- [DATASET CONTENT]
§

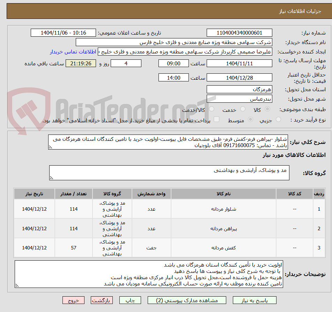
Task: Click the 'چاپ' print button
Action: pyautogui.click(x=130, y=300)
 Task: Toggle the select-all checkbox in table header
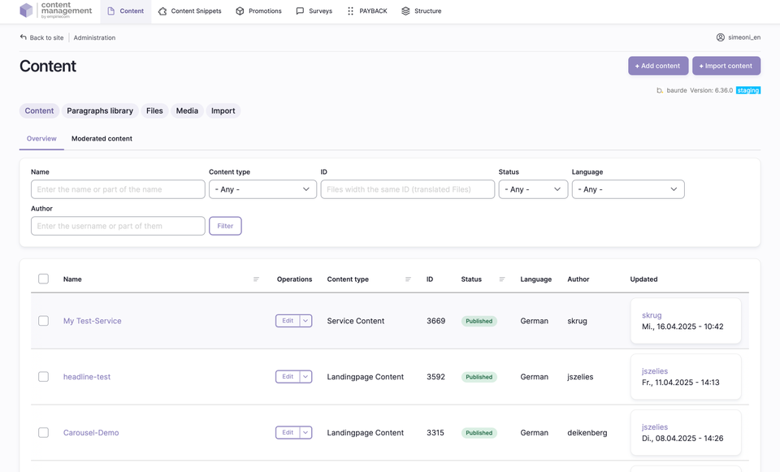tap(44, 279)
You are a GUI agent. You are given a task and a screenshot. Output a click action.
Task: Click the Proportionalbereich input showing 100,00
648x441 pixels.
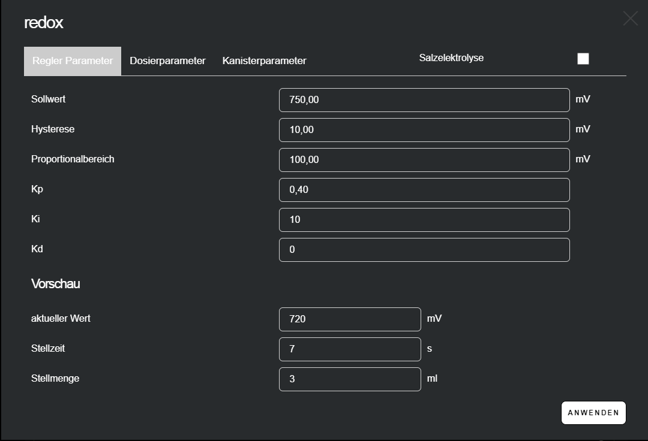click(424, 160)
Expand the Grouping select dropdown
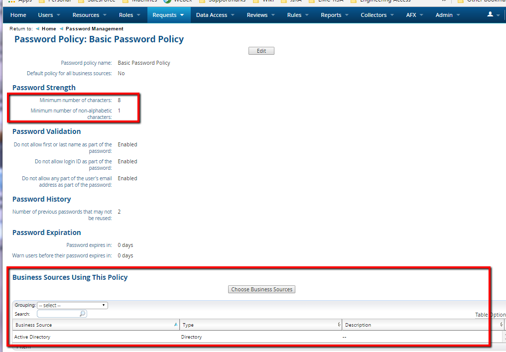Image resolution: width=506 pixels, height=352 pixels. point(72,305)
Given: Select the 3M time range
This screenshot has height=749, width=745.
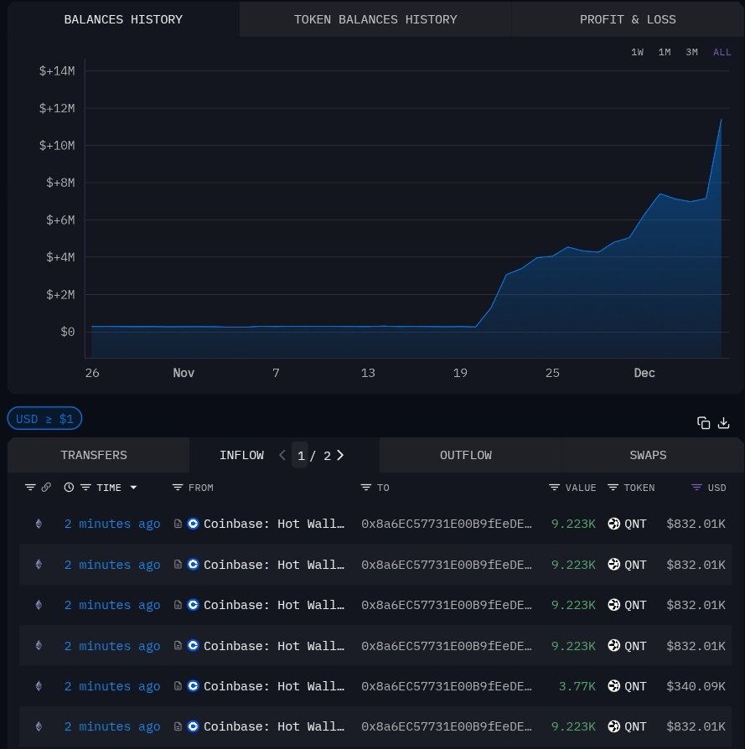Looking at the screenshot, I should pyautogui.click(x=691, y=52).
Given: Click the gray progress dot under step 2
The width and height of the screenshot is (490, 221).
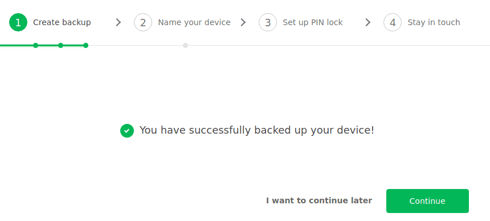Looking at the screenshot, I should click(185, 45).
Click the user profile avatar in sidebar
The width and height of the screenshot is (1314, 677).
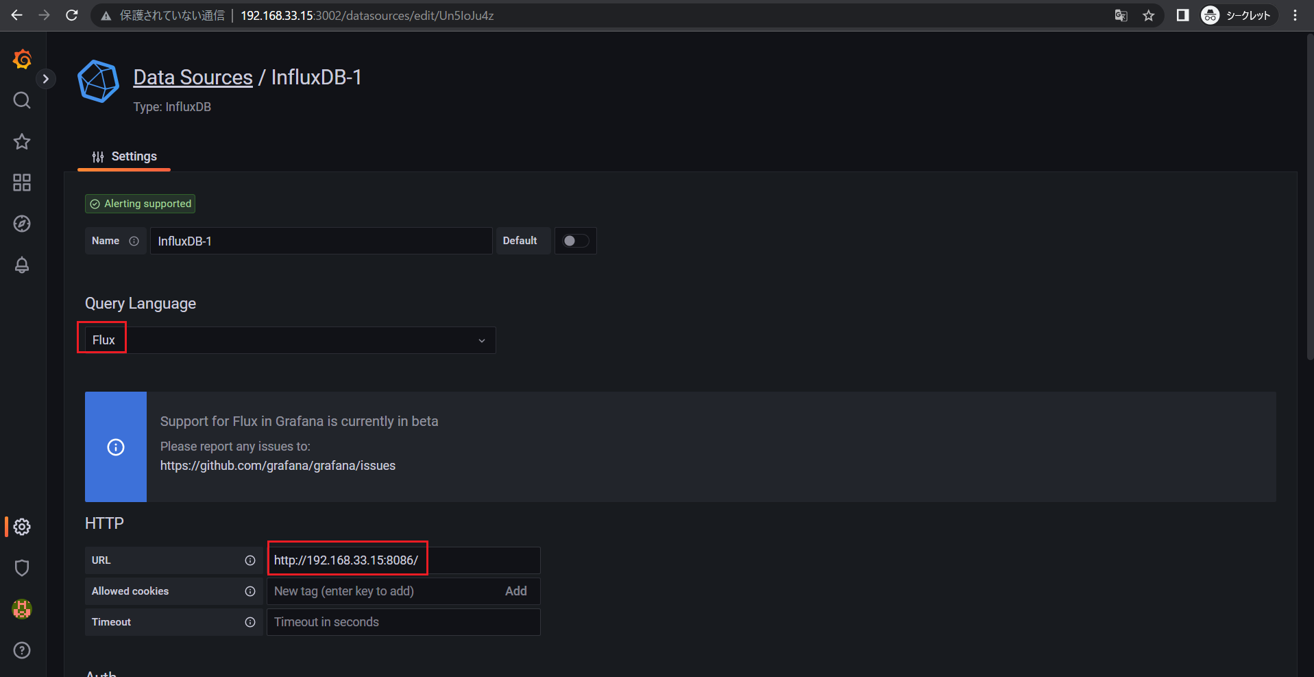coord(22,609)
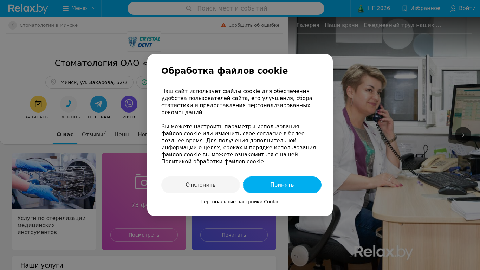Viewport: 480px width, 270px height.
Task: Open the Viber contact icon
Action: click(129, 104)
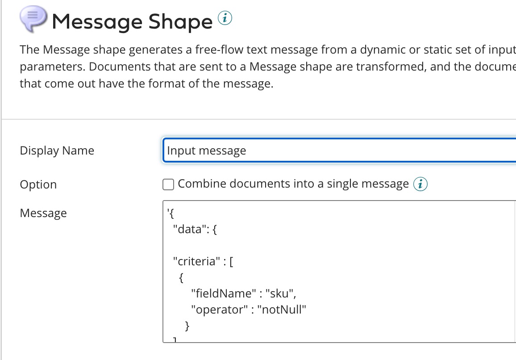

§

- [EXERCISE INSTRUCTIONS] In the records above, find the line that contains "The width and height of the screenshot is (1314, 677).". Retype it and every line after it, exactly, leaving out all pictures.

- [RESPONSE TO THIS TASK]
The width and height of the screenshot is (1314, 677).
coord(22,609)
Viewport: 480px width, 270px height.
Task: Open the Viber contact icon
Action: click(129, 104)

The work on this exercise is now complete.